*Work item*. Drop every image, then reproduce the data exactly as given.
* * * *
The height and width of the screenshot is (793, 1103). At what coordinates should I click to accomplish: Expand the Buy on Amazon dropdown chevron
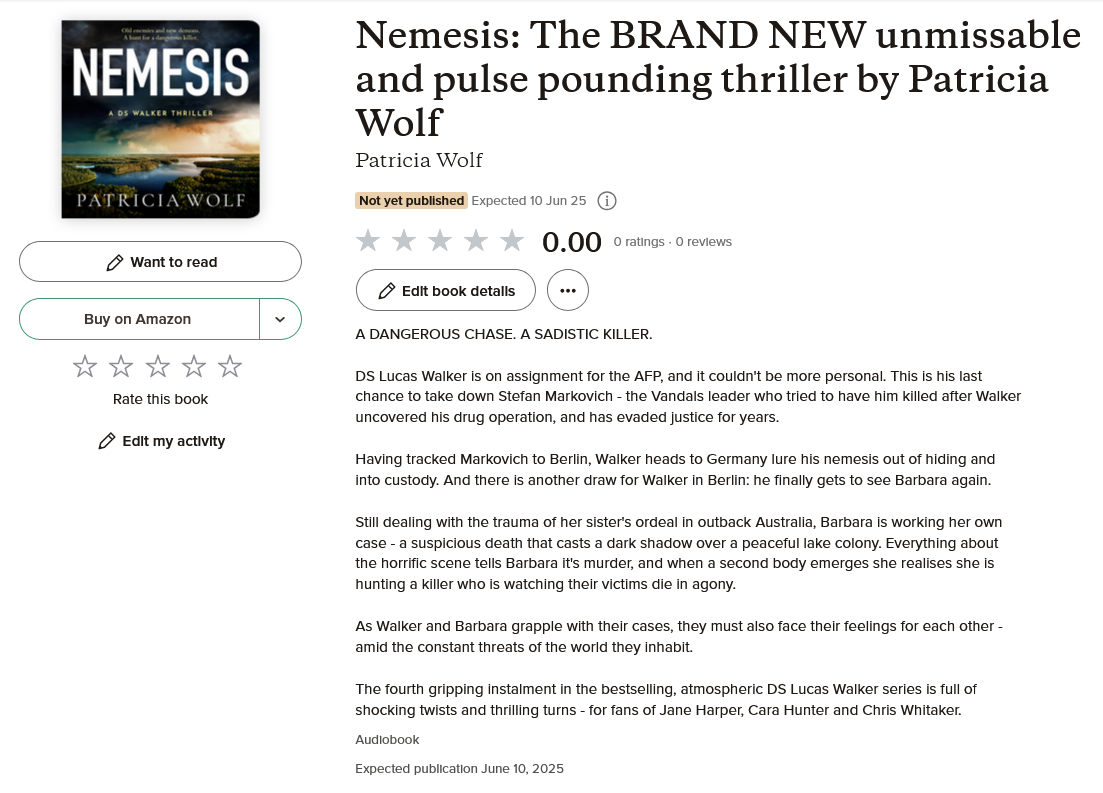280,319
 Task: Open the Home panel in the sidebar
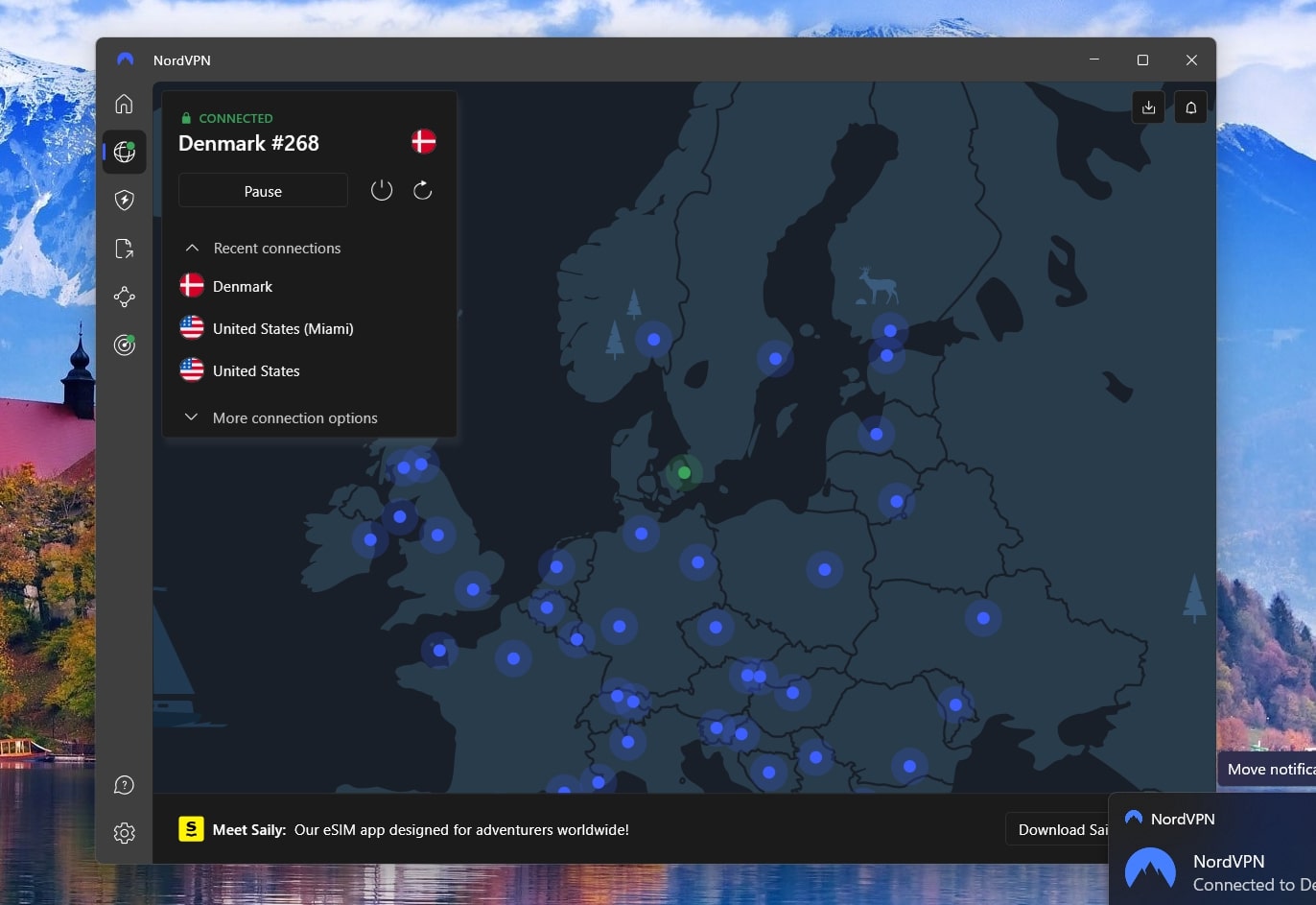pos(124,104)
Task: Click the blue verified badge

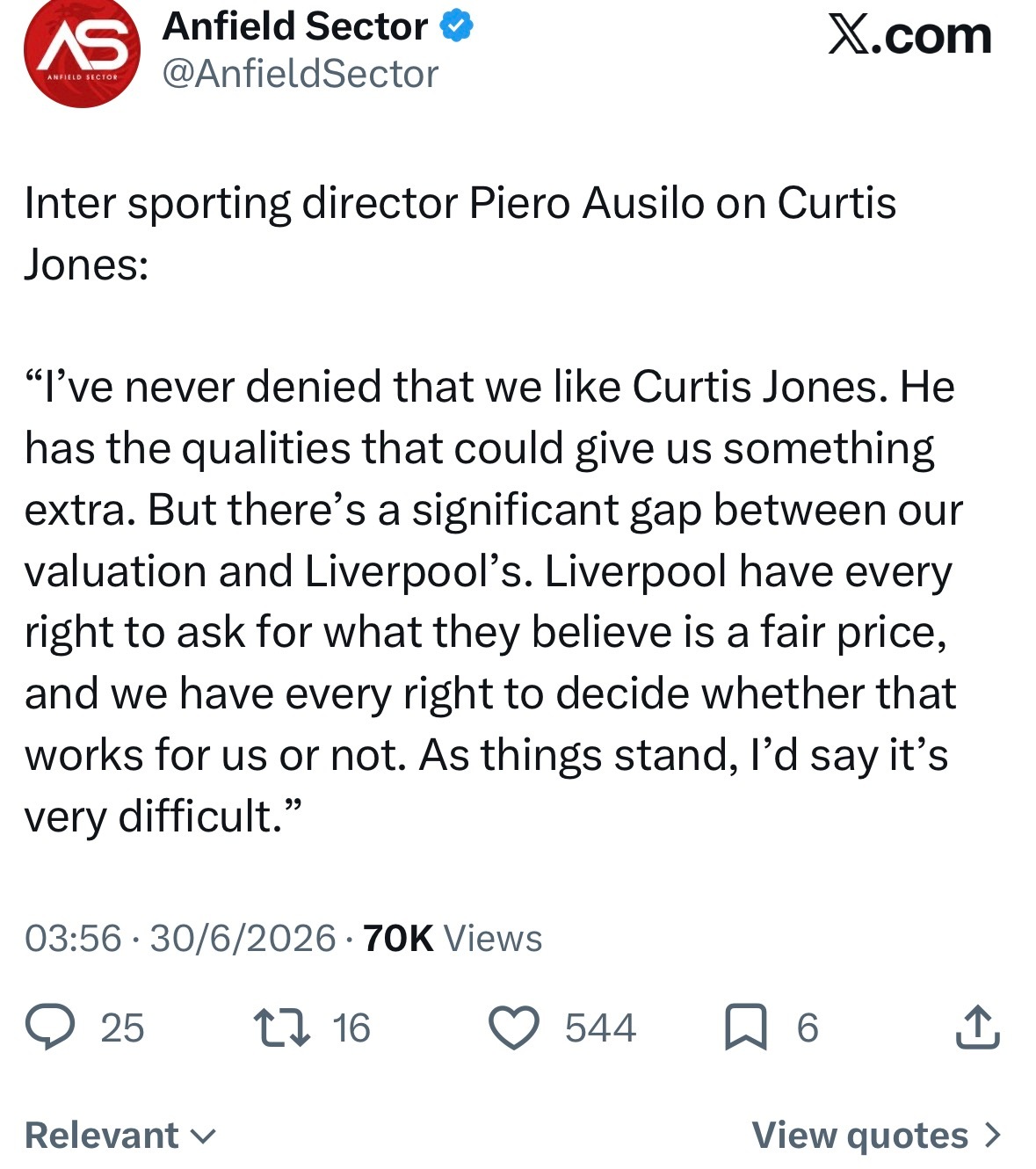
* * * *
*Answer box*.
The height and width of the screenshot is (793, 1103). At what coordinates should I click to accomplish: Expand the Buy on Amazon dropdown chevron
280,319
 Task: Open the Home panel in the sidebar
pos(124,104)
Task: Click the blue verified badge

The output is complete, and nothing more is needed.